A la suite des bouleversements scientifiques des XIXe et XXe siècles, le remaniement du savoir a montré l'échec relatif des tentatives philo­sophiques qui, pour ressaisir la réalité du développement de la pensée scientifique, visaient à lui donner une norme. Est alors apparue l'importance de disciplines prenant directement la science pour objet : philosophie des sciences, histoire des sciences, critique de la connais­sance scientifique. L'épistémologie est le nom donné à ces disciplines, dans la mesure où on tente de leur donner unité et autonomie. L'histoire du mot témoigne de son ambiguïté profonde. Le terme anglais epistemology, utilisé pour traduire le mot allemand Wissen-schaftslehre (théorie de la science) est francisé par la traduction en

1901 de l'Essai sur les fondements de la géométrie de Russell. É. Meyerson (1) l'utilise comme synonyme de philosophie des sciences (Identité et réalité, 1907) pour distinguer ses théories de celles de E. Mach (2).

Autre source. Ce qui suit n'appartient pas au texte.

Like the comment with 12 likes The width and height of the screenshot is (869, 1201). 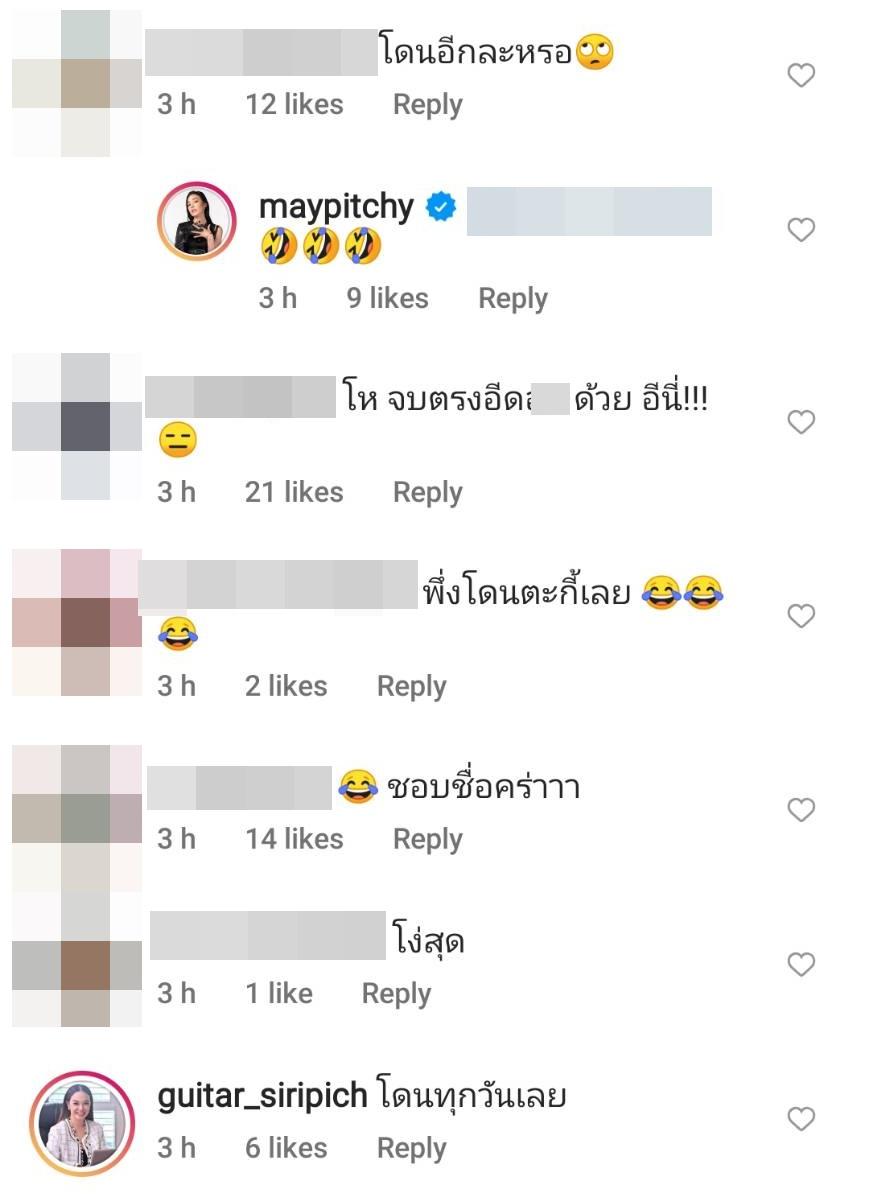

1.     Les ambiguïtés et leur sens

En général, ceux dont on reconnaît qu'ils font ou ont fait oeuvre d'épistémologie prétendent oeuvrer à la philosophie ou à la théorie de la science. Il en est ainsi de Meyerson déjà cité, et de toute une tradition allant de G. Bachelard lui-même, en passant par P. Duhern (3), Brunschvicg (4), Poincaré (5), Russell, les positivistes jusqu'aux post-b achelardiens G. Canguilhem, F. Dagognet, G. Granger. Pourtant leurs travaux font preuve de déterminations hété­rogènes, qu'on peut d'ailleurs retrouver dans un même ouvrage ; ceux mêmes qui emploient explicitement le terme épistémologie avouent des buts divers.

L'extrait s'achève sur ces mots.